After months of delays, pandemic-related and otherwise, Amazon’s Jeff Bezos, Apple’s Tim Cook, Facebook’s Mark Zuckerberg and Google’s Sundar Pichai were set to testify before Congress on Monday. However, the hearing is now expected to be postponed a few days or into next week because it conflicts with the memorials planned for the late civil rights icon U.S. Rep. John Lewis.

But even with a last-minute scheduling change, charges of unethical business practices confronting these tech heavyweights won’t go away.

Amazon faces accusations — which it denies — that it used information from companies it considered investing in to launch its own competing products, according to the Wall Street Journal. Apple faces questions about its App Store taking a 30% commission on paid apps, in-app purchases and the first year of subscriptions, but the company points to a study that says that commission rate is an industry standard. Facebook is being investigated by the Federal Trade Commission among others and boycotted by major advertisers and civil rights groups. Google is under investigation by the Justice Department over whether it uses its Internet search dominance to hurt competitors.

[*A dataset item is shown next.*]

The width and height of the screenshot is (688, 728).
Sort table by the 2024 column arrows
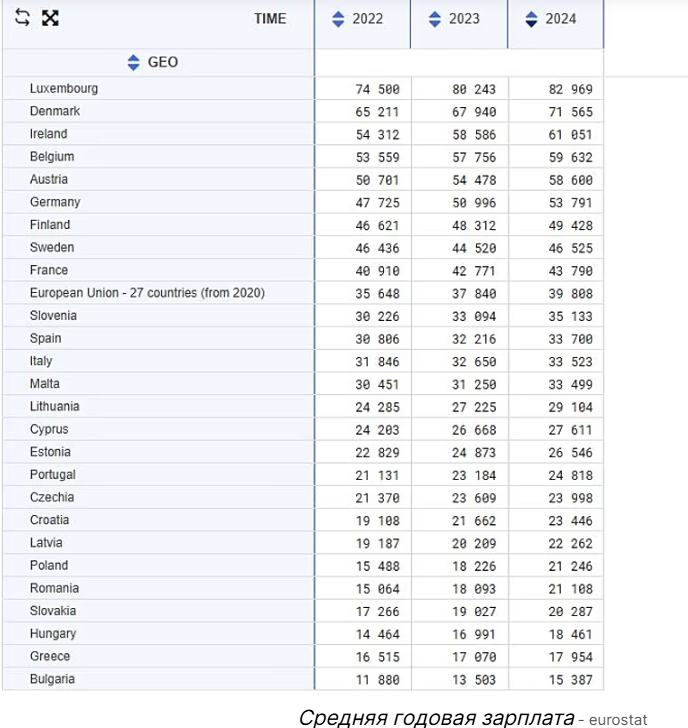[532, 19]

With so many ESG funds fueled by the stocks of these tech giants, who also happen to be driving Wall Street’s recovery, the Congressional hearing will be closely watched by impact investors wondering about the ethics of the companies in their portfolios.

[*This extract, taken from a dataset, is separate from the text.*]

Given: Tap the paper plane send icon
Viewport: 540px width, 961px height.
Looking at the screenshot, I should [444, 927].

Here’s what else we’re watching this week:

FED MEETING (Tuesday-Wednesday): At their June meeting, Federal Reserve officials agreed they needed to be clearer about what data would confirm a recovery and encourage them to raise the federal funds rate from near zero, where it has been since the pandemic reached crisis proportions in the U.S. Whatever those signs will be, they will likely not arrive before this meeting. “This is not the time to think about liftoff or normalization,” New York Fed President John Williams told Yahoo! Finance earlier this month.

NBA RESTART (Thursday): Pro basketball returns for the first time since March 11 with 22 teams playing in a Disney World “bubble” in Orlando. They will all play eight games to finalize this crazy regular season before the four-round playoffs begin. The Milwaukee Bucks currently lead the Eastern Conference and the LeBron-led L.A. Lakers lead the Western Conference. Apparently, LBJ is ready.

2Q GDP ANNOUNCEMENT (Thursday): How low will it go? The Bureau of Economic Analysis will announce how the U.S. Gross Domestic Product fared in 2Q of this year — the first full quarter of results from the COVID-19 pandemic — and it’s expected to be bad. The International Monetary Fund expects a drop of 37% for the quarter. The Federal Reserve Bank of Atlanta’s GDPNow tracker estimates the damage at 34.7% for the year so far. The good news? Nearly 64% of the economists surveyed by the Wall Street Journal say the GDP rebound will begin this quarter.

In case you missed it

The World Economic Forum sees the coronavirus pandemic as an opportunity for “The Great Reset,” a nature-based recovery that would create $10 trillion in new business and 395 million new jobs by 2030. The pandemic is also spurring investor interest in both lab-made food like Perfect Day’s dairy products and vegetables from vertical farms

Levity break

Before you let the Disney+ subscription you got to watch “Hamilton” lapse, you’ll probably want to catch Beyonce’s “Black Is King” video album on Friday.